REQUIREMENT -> Rewrite the lines below as a numbered list, leaving out blank lines and the pictures.

▼

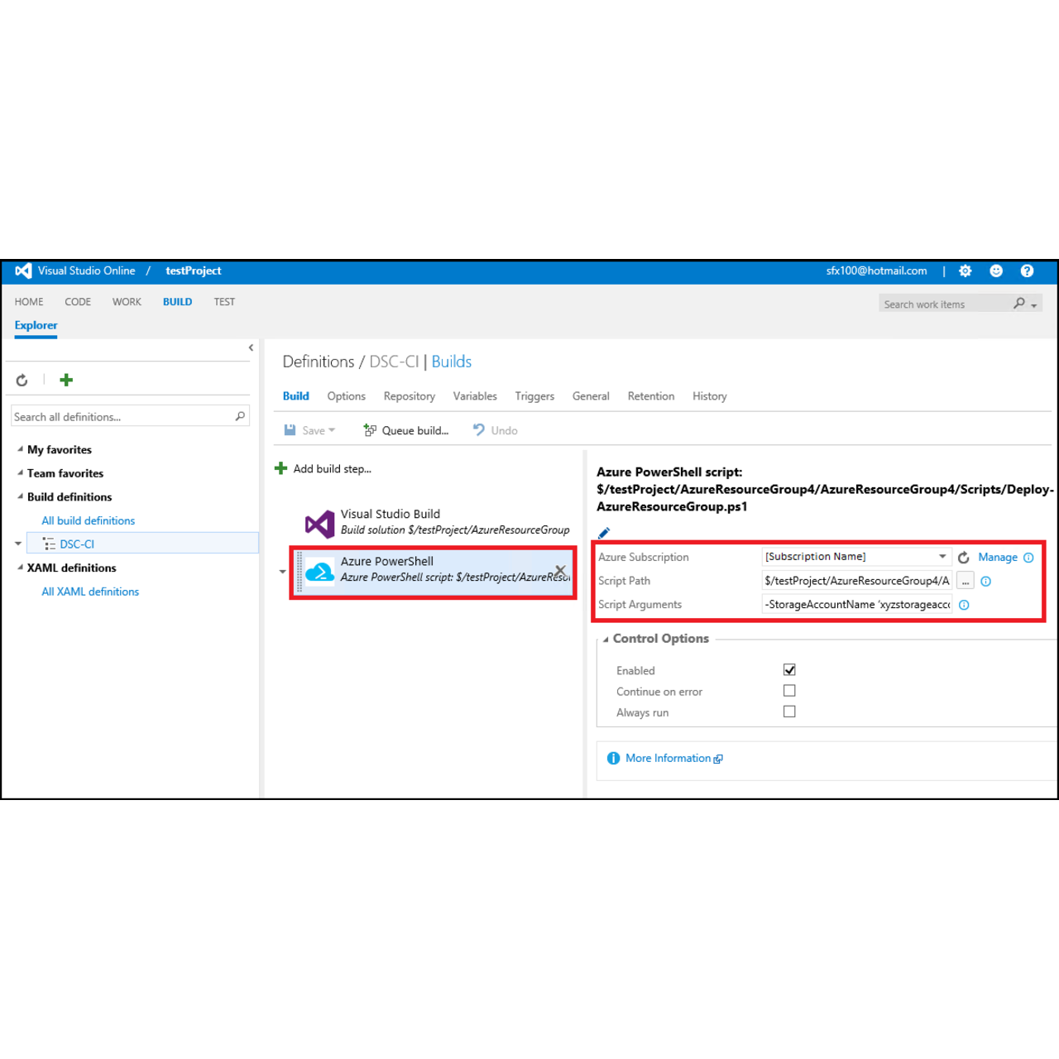1059x1059 pixels.
Task: Open the settings gear icon
Action: pos(965,271)
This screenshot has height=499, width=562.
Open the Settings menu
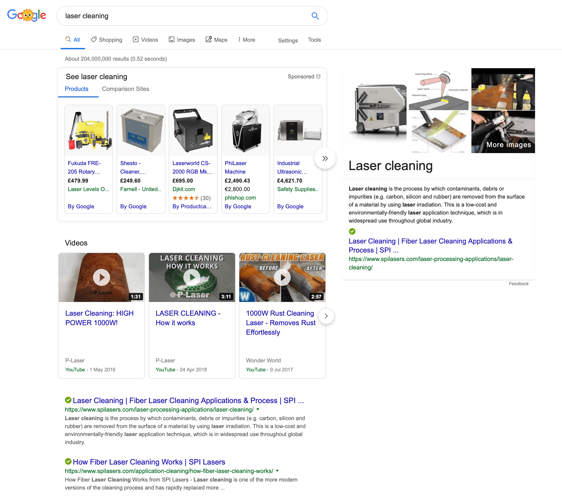pos(288,40)
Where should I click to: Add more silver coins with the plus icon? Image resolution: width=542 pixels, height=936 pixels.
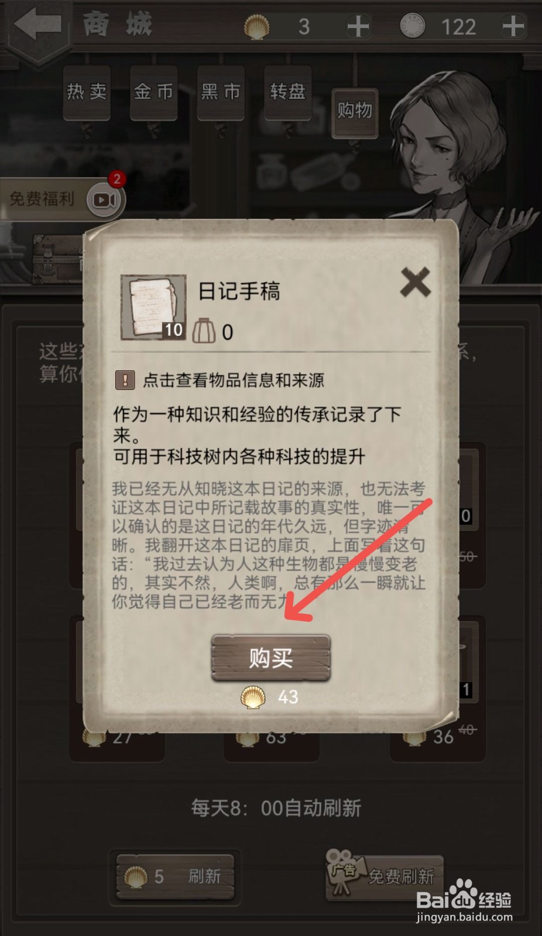tap(513, 26)
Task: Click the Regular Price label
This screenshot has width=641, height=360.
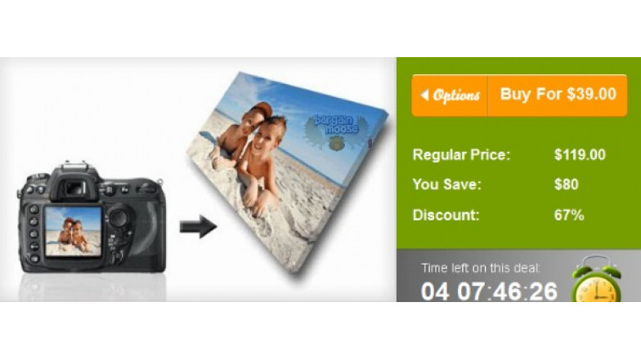Action: pyautogui.click(x=461, y=155)
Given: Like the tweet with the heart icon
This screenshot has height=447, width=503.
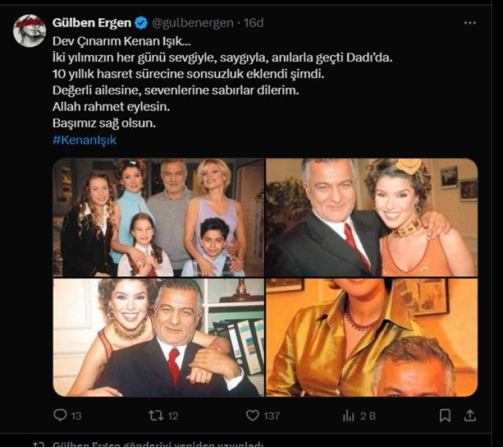Looking at the screenshot, I should 252,416.
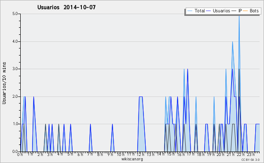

▲

EXERCISE OUTPUT ->
1. 1059x1059 pixels.
2. Task: Open the settings gear icon
3. Action: pos(965,271)
4. This screenshot has height=499, width=562.
5. Open the Settings menu
6. pos(288,40)
7. Where should I click to: Add more silver coins with the plus icon? Image resolution: width=542 pixels, height=936 pixels.
8. tap(513, 26)
9. Task: Click the Regular Price label
10. This screenshot has width=641, height=360.
11. Action: pyautogui.click(x=461, y=155)
12. Given: Like the tweet with the heart icon
13. This screenshot has height=447, width=503.
14. Looking at the screenshot, I should 252,416.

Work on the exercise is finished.